--- DOCUMENT SECTION ---
######

Exact Path’s Diagnostic Differential Item Analysis: A Fair Assessment for All
Two independently conducted differential item functioning studies indicate that Exact Path diagnostic items work well for diverse students.
Ensuring Fairness in Every Assessment
Independent research confirms that Exact Path diagnostic assessments measure student achievement fairly across diverse groups of learners. In two third-party research studies analyzing millions of student item responses across subjects, no items were flagged for concerning levels of differential item functioning (DIF). This means that students’ performance on Exact Path items reflects their knowledge and skills—not their gender, race/ethnicity, socioeconomic status, language background, or other demographic factors.
Understanding DIF and Why It Matters
In a fair assessment, students with similar achievement levels should have an equal chance of answering the same question correctly. When this does not happen—when students from different groups perform differently on a question, even after accounting for differences in overall achievement—the item is said to exhibit DIF.
DIF analysis is a standard way to evaluate whether test items are fair and unbiased. If an item shows DIF, it may (or may not) contain elements that disadvantage certain groups of students. Because of this, items flagged for DIF are carefully reviewed and sometimes removed from the item bank to ensure fairness.
How DIF Is Evaluated
One of the most widely used approaches for detecting DIF is the Mantel-Haenszel (MH) procedure, along with the Educational Testing Service (ETS) classification rules (Holland & Thayer, 1986).
- The MH procedure calculates an odds ratio (the MH alpha statistic), which is used in the ETS classification to create the MH-DIF statistic.
- The MH chi-square statistic tests whether the difference between groups is statistically significant.
Based on these analyses, each item is placed into one of three categories (Kamata & Vaughn, 2004):
- A – Negligible DIF (no meaningful concern)
- B – Possible DIF (should be reviewed)
- C – Large DIF (not recommended for use)
Exact Path DIF Studies
Edmentum has worked with two independent research organizations to conduct large-scale DIF studies of the Exact Path diagnostic assessments. These studies used data from millions of students and analyzed the fairness of thousands of assessment items.

In Spring 2022, EdMetric, a third-party research firm, conducted a DIF study on the Exact Path diagnostic item bank, including all items K–12 for language arts, mathematics, and reading. This study compared student performance by gender, district-level minority representation, district-level poverty rates, and student responses before and after the start of COVID-19–related school closures.
The analysis covered data from the 2018–19, 2019–20, and 2020–21 school years. No items were flagged for B- or C-level DIF, meaning no items showed concerning differences across groups. This provides strong evidence that the items in Edmentum’s assessments measure achievement fairly for students from different backgrounds.

######

--- INFORMATION GIVEN ---
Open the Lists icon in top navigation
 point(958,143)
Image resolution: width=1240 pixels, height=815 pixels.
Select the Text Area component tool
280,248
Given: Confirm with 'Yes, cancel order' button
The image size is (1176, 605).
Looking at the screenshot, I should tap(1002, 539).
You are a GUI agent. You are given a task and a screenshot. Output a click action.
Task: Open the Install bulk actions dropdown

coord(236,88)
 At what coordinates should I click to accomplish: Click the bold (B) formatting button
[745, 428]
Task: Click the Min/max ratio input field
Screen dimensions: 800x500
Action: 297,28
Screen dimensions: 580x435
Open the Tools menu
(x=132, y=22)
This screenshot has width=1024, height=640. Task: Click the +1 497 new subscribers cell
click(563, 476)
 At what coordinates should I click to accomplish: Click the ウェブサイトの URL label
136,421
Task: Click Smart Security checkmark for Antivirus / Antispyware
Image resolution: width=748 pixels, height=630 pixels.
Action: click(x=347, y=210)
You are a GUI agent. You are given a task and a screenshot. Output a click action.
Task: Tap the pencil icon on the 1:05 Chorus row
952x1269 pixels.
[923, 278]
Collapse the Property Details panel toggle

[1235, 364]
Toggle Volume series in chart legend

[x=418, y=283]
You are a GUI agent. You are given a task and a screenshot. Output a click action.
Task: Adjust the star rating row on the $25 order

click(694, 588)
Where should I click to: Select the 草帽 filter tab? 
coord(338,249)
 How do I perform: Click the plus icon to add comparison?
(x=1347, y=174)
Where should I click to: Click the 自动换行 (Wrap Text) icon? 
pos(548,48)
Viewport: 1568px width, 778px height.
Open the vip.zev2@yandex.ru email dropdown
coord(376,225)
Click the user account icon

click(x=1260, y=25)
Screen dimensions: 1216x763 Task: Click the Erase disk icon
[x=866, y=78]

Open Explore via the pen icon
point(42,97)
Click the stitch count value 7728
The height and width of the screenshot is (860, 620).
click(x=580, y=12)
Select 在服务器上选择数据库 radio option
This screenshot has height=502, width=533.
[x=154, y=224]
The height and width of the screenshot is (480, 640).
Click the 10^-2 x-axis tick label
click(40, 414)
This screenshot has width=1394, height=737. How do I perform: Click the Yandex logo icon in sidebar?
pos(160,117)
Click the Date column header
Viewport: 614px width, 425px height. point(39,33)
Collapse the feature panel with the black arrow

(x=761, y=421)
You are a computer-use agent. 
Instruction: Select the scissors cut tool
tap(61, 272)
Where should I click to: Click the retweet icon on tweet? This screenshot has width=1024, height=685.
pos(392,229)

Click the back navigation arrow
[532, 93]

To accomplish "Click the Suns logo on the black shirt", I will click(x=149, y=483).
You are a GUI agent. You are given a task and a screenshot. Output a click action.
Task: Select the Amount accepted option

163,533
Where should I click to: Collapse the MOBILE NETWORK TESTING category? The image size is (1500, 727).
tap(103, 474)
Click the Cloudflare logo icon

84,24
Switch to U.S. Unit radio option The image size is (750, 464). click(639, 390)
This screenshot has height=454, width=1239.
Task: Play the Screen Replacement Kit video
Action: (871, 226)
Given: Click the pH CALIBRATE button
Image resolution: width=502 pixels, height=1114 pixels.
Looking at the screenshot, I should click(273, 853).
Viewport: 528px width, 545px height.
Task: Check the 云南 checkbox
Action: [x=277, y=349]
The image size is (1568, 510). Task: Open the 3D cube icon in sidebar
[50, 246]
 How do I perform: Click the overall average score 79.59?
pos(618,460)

######

--- WORK ORDER 1 ---
Can you copy the Exact Path DIF article word for word, starting with "- The MH procedure" and going on through "(should be reviewed)"?
--- WORK ORDER 2 ---
What comes next in the Exact Path DIF article? Continue it from its final sentence.

--- REPLY 1 ---
- The MH procedure calculates an odds ratio (the MH alpha statistic), which is used in the ETS classification to create the MH-DIF statistic.
- The MH chi-square statistic tests whether the difference between groups is statistically significant.
Based on these analyses, each item is placed into one of three categories (Kamata & Vaughn, 2004):
- A – Negligible DIF (no meaningful concern)
- B – Possible DIF (should be reviewed)

--- REPLY 2 ---
Comparison Groups:
- Gender (student level) – Male/Female
- Race (group level) – Majority (50% or more white)/Minority (less than 50% white) district
- Socio-economic status (group level) – From a high (above median) poverty level district (17% or more students below the poverty line)/From a low (below median) poverty level district (less than 17% of students below the poverty line)
- Pandemic effect (group level) – Pre-Pandemic (student-response data from before March 2020/ Post-Pandemic (student response data from after March 2020
In 2025, eMetric conducted a second DIF study, expanding on the previous DIF study by including data from the 2021–22, 2022–23, and 2023–24 school years. It also compared groups based on student-level characteristics rather than district-level characteristics, offering a more precise look at fairness.
Even with more data and more comparison groups, this study also found little evidence of DIF. No items were classified as having large DIF (category C), and the vast majority were classified as negligible (category A).
Comparison Groups:
- Gender (student level) – Male/Female
- Race/Ethnicity (student level) – African American/Hispanic/Other/White
- Gifted (student level) – Yes/No
- Economically disadvantaged (student level) – Yes/No
- Student with disabilities (student level) – Yes/No
- English language learner (student level) – Yes/No
- Geographic region (student level) – Northeast/Midwest/South/West
- Grade (student level) – Above: item’s grade level was higher than student’s enrolled grade level/On: item’s grade level was the same as the student’s enrolled grade level/Below: item’s grade level was lower than the student’s enrolled grade level
Together, these studies provide strong evidence that the items used in Exact Path diagnostic assessments are fair and accurate measures of student achievement across diverse groups of learners.
References:
Holland, P. W., & Thayer, D. T. (1986, April 16–20). Differential item performance and the Mantel-Haenszel procedure [Paper presentation]. Sixty-seventh annual meeting of the American Educational Research Association, San Francisco, CA, United States.
Kamata, A. & Vaughn, B. K. (2004). An introduction to differential item functioning analysis. Learning Disabilities: A Contemporary Journal, 2(2), 49–69.